DKIM - Postmaster+ by OptiPub

DomainKeys Identified Mail (DKIM)

DomainKeys Identified Mail (DKIM) is an email authentication method designed to detect email spoofing. It allows the receiving mail server to check if the email was actually sent by the domain it claims to have been sent by and if the content was tampered with during transit.

DKIM works by adding a digital signature to the headers of an email message. This signature is generated using a private key that only the sender knows. When the email is received, the receiving mail server uses the corresponding public key, which is published in the sender's DNS records, to verify the signature and confirm that the email has not been modified.

Here's a simplified overview of how DKIM works:

  1. The outgoing mail server generates a unique hash of the email content.

  2. This hash is then encrypted with a private key to create a digital signature. The signature is included in the email headers.

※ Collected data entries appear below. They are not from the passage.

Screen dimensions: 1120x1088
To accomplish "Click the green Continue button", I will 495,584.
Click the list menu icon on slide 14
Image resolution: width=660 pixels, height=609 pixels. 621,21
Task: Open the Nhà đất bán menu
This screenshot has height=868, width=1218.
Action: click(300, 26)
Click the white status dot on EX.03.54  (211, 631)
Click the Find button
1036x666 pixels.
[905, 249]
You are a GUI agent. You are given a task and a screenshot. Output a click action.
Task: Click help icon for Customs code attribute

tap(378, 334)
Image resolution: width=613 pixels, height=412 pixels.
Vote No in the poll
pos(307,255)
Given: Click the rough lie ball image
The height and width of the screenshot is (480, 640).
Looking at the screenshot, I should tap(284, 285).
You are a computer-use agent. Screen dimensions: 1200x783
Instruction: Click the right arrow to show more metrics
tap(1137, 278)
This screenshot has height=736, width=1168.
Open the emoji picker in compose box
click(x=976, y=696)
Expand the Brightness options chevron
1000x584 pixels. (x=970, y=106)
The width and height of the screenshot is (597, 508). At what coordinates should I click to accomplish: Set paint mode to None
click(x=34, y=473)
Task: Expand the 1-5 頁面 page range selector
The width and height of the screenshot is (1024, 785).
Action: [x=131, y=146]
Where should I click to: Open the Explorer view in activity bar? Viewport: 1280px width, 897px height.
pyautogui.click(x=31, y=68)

  3. The email is sent to the recipient's mail server.

  4. The recipient's mail server looks up the sender's public key in their DNS records.

  5. It then decrypts the digital signature back into the original hash and generates its own hash of the received email content.

  6. If the two hashes match, the email has not been modified during transit and the email is marked as authentic.

The main benefits of DKIM are:

  • Authenticity: It verifies that the email was actually sent by the domain it claims to be sent by.

  • Integrity: It ensures that the email content was not tampered with during transit.

  • Reputation: It can help build the domain's reputation over time, as it shows that the domain is not being used for spam or phishing.

Like SPF, DKIM is an important tool in the fight against spam and phishing. However, it's best used in conjunction with other methods, like SPF and DMARC (Domain-based Message Authentication, Reporting, and Conformance), as each method addresses different vulnerabilities.

An important aspect to consider when constructing an SPF record is the DNS lookup limit. SPF imposes a limit of 10 DNS lookups per SPF check. This limit is meant to prevent excessive resource consumption and potential denial of service attacks.

When an email is received and an SPF check is performed, each "include", "a", "mx", "ptr", and "exists" mechanism, as well as the "redirect" modifier used in the SPF record of the incoming email, counts as a DNS lookup. However, the "ip4" and "ip6" mechanisms do not require DNS lookups.

If the SPF record for a domain requires more than 10 DNS lookups, receivers checking the SPF may stop the SPF evaluation and return a 'permerror' (permanent error).

This limit can be quickly exhausted if your SPF record includes other domains, especially if those domains also use SPF with their own includes. Therefore, it's important to ensure that your SPF record is carefully constructed to stay within this limit.

DKIM Configuration Options

Component Description Example
v (Version) Identifies the version of DKIM specification being used. v=DKIM1
k (Key Type) Defines the encryption algorithm of the public key. k=rsa
p (Public Key) The public key data which will be used by the receiving server to decode the DKIM signature. p=MIGfMA0GCSqGSIb3DQEBAQUAA4GNADCBiQKBgQC...
s (Service Type) Defines the service types for which the record can be used. It is typically "*". s=*
t (Flags) Used to set certain flags. Common flags are "y" (testing mode) and "s" (strict mode). t=s
h (Hash Algorithm) Defines the hash algorithm being used to encrypt the message body and headers. h=sha256


How to setup DKIM

DomainKeys Identified Mail (DKIM) is an email authentication method designed to detect email spoofing. It allows the receiver to check that an email was actually sent and authorized by the owner of that domain. Here's how you can set it up:

  1. Generate a DKIM key pair: The first step in setting up DKIM is to generate a DKIM key pair. This consists of a private key that stays on your server and a public key that you publish to your domain's DNS. The process for generating the key pair depends on your mail server or email service. If you're using a service like Google Workspace or Office 365, they'll generate the key for you.

  2. Create a DKIM DNS record: You'll need to create a TXT record in your DNS settings. The name of the record is usually something like selector._domainkey, where "selector" is a name you choose. The value of the record is the public key that you generated in step 1, formatted like this: v=DKIM1; p=your_public_key_here. If you're using an email service, they'll usually provide the exact value for you to paste in.

  3. Configure your mail server to sign messages: Your mail server or email service needs to be configured to sign outgoing messages with your private key. The process for this varies depending on your server or service. If you're using an email service, they'll usually handle this for you once you've set up the DNS record.

  4. Test your DKIM setup: You can send a test email to a service like mail-tester.com, which will check your DKIM setup (as well as SPF and DMARC). If you're using an email service, they'll often provide a way to test it as well.

  5. Monitor your DKIM setup: Like SPF, it's a good idea to regularly check your DKIM setup to make sure it's still working correctly, especially if you change email services or servers.

Setting up DKIM can be a bit more complicated than SPF, especially if you're not using an email service that handles most of the setup for you. However, it's a valuable tool in the fight against email spoofing and phishing, so it's well worth the effort.

Remember that DKIM is just one part of a complete email authentication setup. For best results, you should also set up SPF and DMARC.